Wescast Industries Inc. Enters Into Memorandum of Understanding for Acquisition by Sichuan Bohong Industry Co., Ltd.

Wescast Industries Inc. has entered into a Memorandum of Understanding to have its capital acquired by Sichuan Bohong Industry Co., Ltd. of China.
The proposed transaction pursuant to which Bohong would acquire, by way of a plan of arrangement under the Business Corporations Act (Ontario), would see 100% of the issued and outstanding capital of Wescast acquired at an expected price of approximately $13.60 per share in cash, based on (and subject to adjustment on account of changes to) Wescast’s expected transaction expenses and currently outstanding shares and share-based payment obligations on a fully diluted basis.
The acquisition would be subject to a number of closing conditions, including approval of Wescast’s shareholders, the Ontario Superior Court of Justice and regulatory authorities of competent jurisdiction.
Bohong has advised Wescast that it has completed its due diligence and, as a sign of good faith to complete the acquisition, has agreed to provide to Wescast a deposit of $2.0 million.
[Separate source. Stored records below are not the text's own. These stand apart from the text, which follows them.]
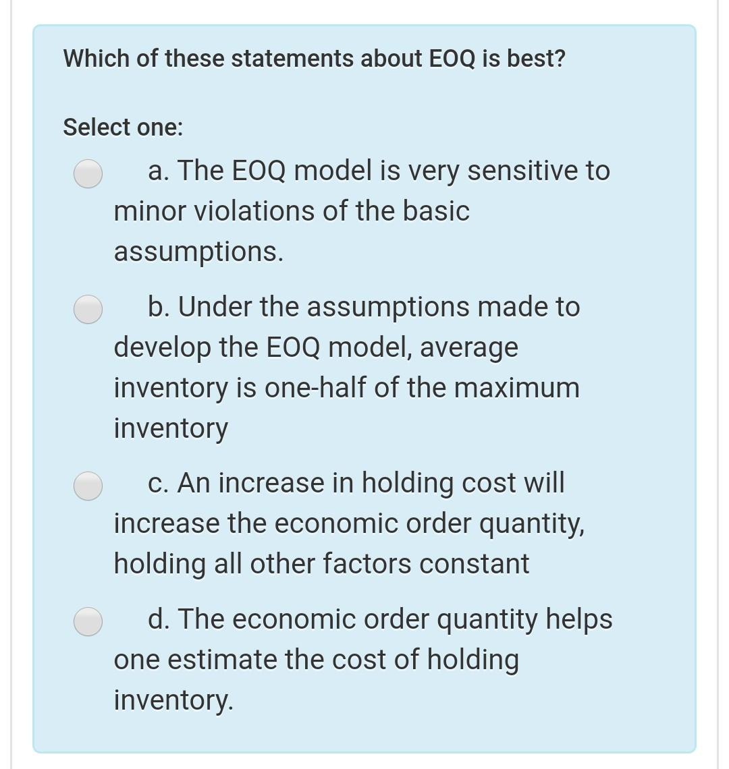Image resolution: width=729 pixels, height=769 pixels.
Task: Click the word inventory in option d
Action: (x=173, y=700)
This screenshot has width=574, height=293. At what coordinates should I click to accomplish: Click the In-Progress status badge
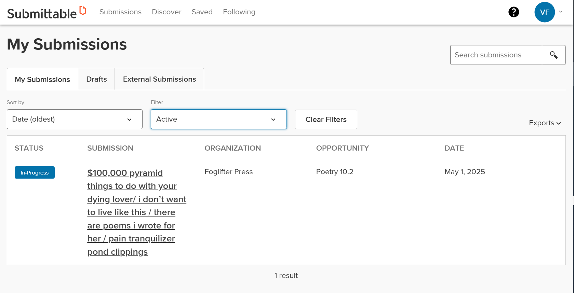pos(35,172)
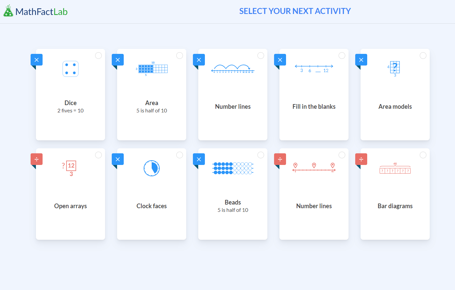This screenshot has width=455, height=290.
Task: Click the Fill in the blanks sequence icon
Action: click(314, 68)
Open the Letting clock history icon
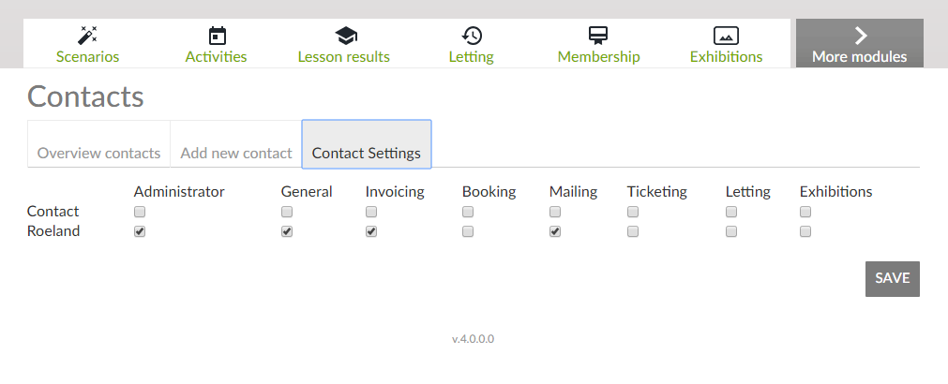The image size is (948, 384). point(472,36)
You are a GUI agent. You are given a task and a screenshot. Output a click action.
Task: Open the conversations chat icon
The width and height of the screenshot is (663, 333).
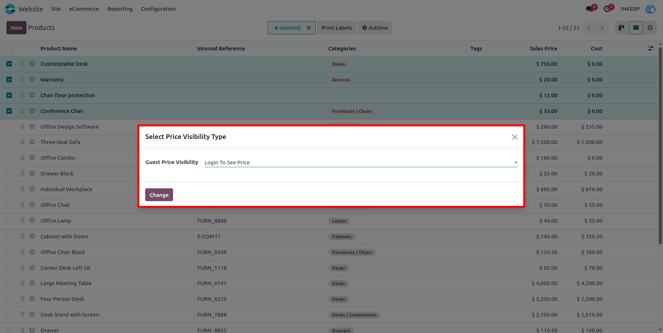[x=589, y=9]
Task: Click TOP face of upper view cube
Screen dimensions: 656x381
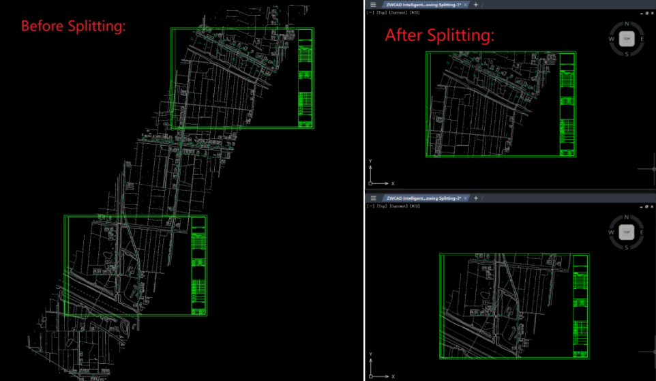Action: [627, 39]
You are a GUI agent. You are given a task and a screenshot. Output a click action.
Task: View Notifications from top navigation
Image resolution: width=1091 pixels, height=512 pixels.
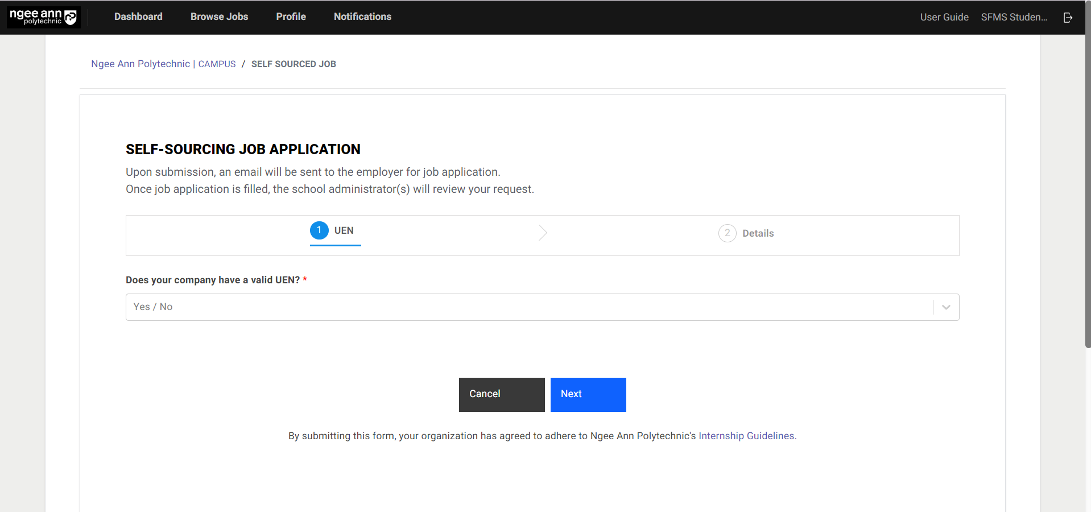pyautogui.click(x=362, y=17)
In order to complete the acquisition, Bohong has advised that it will need to obtain committed financing from the China Development Bank.
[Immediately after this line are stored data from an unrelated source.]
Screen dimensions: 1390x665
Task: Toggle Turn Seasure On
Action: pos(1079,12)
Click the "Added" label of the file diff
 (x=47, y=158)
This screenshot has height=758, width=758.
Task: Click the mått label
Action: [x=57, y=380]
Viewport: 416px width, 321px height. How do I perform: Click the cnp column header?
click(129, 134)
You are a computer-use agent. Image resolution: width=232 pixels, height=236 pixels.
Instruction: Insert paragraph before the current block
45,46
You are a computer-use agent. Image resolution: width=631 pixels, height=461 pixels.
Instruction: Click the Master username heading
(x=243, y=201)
The MOU contains an exclusivity period until December 30, 2011 for the purposes of Bohong obtaining such financing and the parties negotiating a definitive arrangement agreement. The exclusivity period could be extended by Bohong until January 31, 2011 upon payment of a second deposit of $5.0 million and until February 29, 2012 upon payment of a third deposit of $5.0 million for total deposits of up to $12.0 million.
Wescast has agreed that it shall not enter into any agreement to effect an acquisition of all or a majority of the shares of Wescast with any person or entity other than Bohong during the exclusivity period subject to the exercise by the Wescast board of directors of its fiduciary duties to accept a bona fide superior offer.
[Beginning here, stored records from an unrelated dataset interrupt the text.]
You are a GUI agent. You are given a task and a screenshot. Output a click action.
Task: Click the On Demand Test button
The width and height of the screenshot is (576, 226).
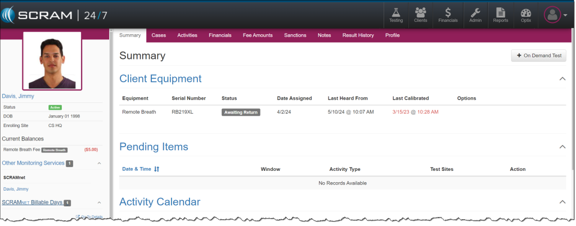tap(538, 56)
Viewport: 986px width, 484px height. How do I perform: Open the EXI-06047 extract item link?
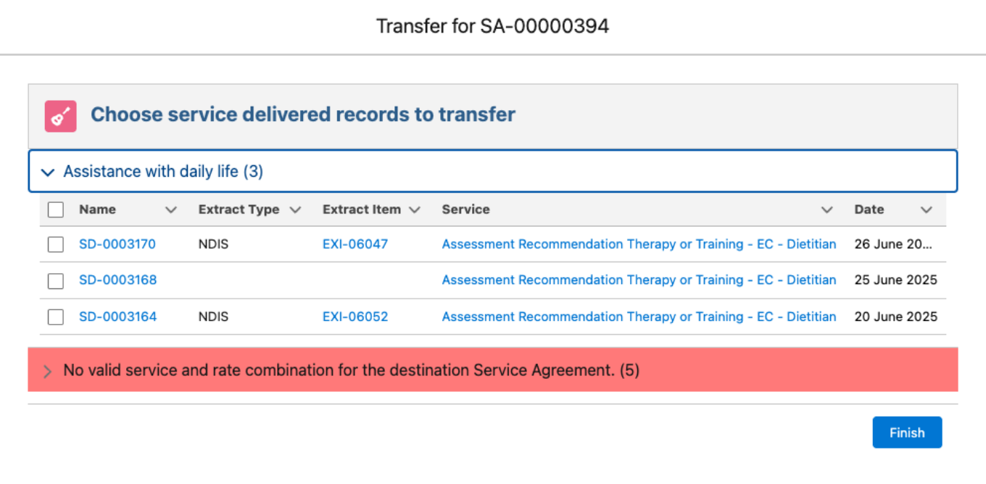tap(355, 243)
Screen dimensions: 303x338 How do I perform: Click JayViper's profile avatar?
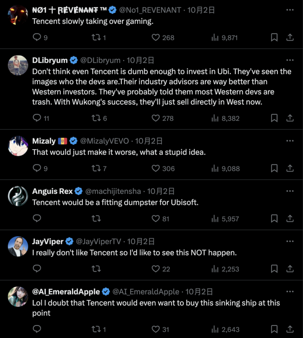(18, 246)
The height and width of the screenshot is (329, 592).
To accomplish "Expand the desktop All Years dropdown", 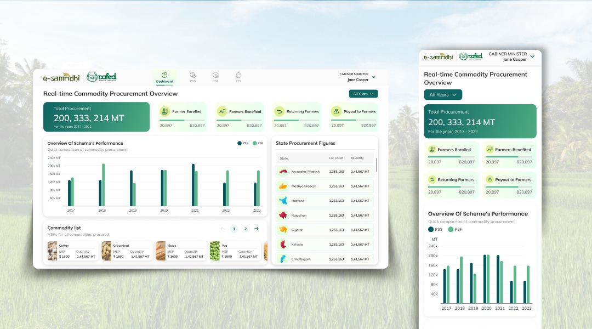I will (x=363, y=94).
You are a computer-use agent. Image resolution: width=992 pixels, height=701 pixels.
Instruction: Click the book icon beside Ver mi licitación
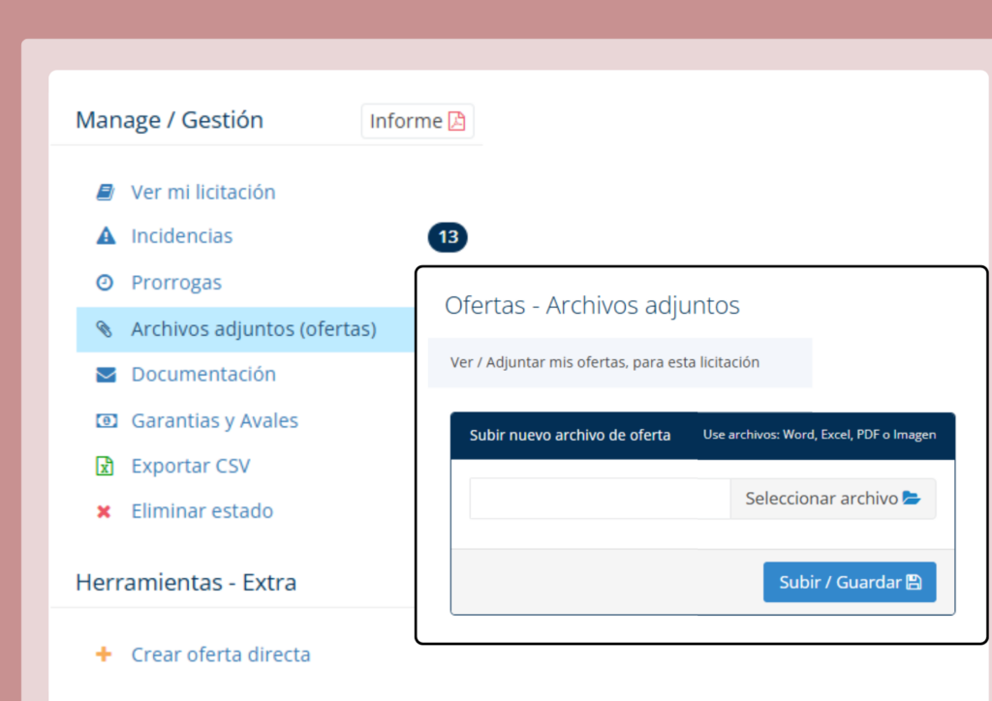pyautogui.click(x=105, y=192)
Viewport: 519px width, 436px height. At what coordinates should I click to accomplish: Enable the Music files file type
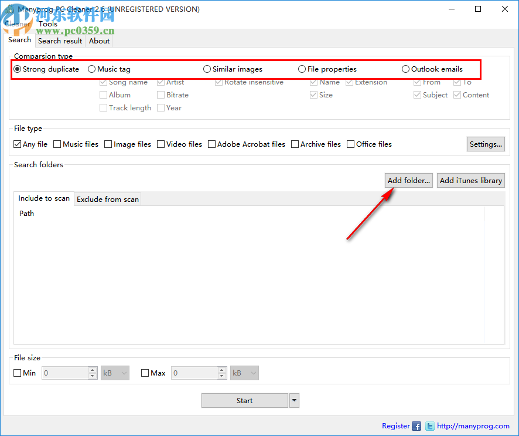point(57,144)
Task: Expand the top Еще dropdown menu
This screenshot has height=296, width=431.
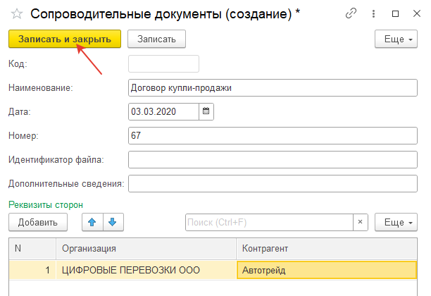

If the Wescast board of directors so exercises its fiduciary duties, then Wescast shall refund all deposits paid by Bohong under the MOU and pay to Bohong an amount of C$2 million or, if the second deposit is paid, C$4 million or, if the third deposit is paid, C$6 million for the reimbursement of Bohong’s costs and expenses. The deposits are also refundable in certain other circumstances.